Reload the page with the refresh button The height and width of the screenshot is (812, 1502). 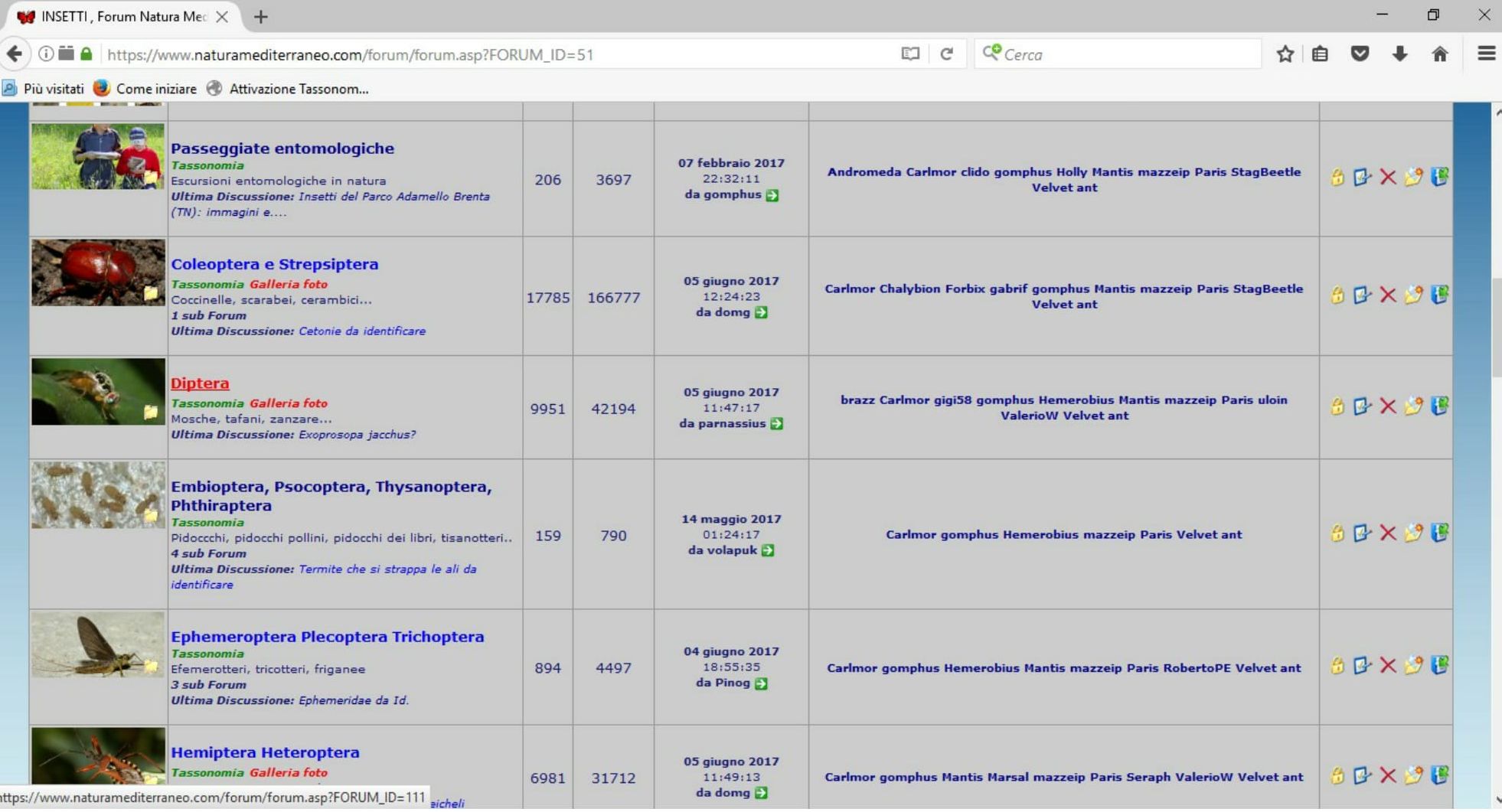pos(947,54)

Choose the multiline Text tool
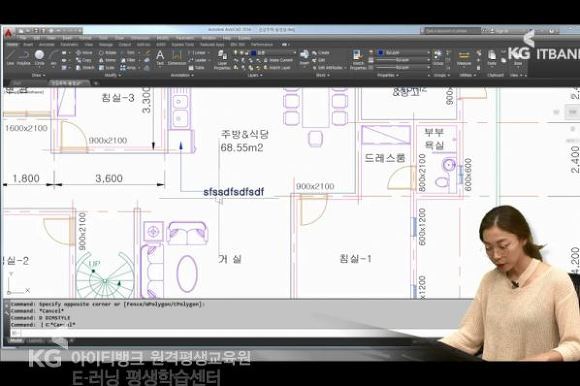[160, 57]
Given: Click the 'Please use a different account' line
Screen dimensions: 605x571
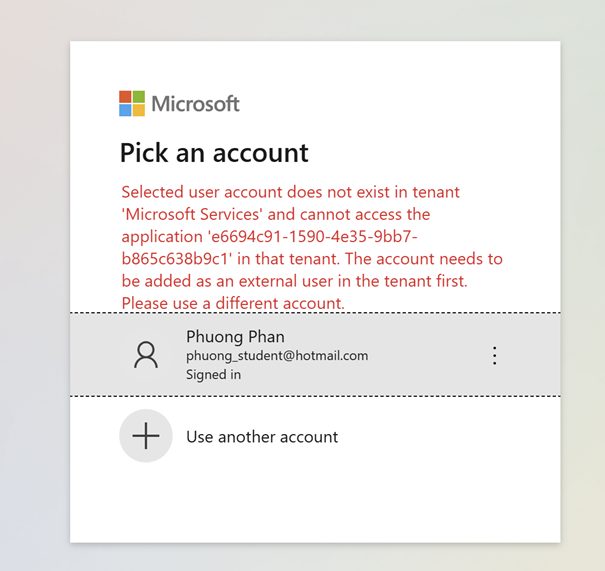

....

→ Your task
Starting with the line that holds "Given: Click the", reproduce exactly each line up to and including the last line of the material above, and drop the pictures.

→ Your solution
Given: Click the 'Please use a different account' line
Screen dimensions: 605x571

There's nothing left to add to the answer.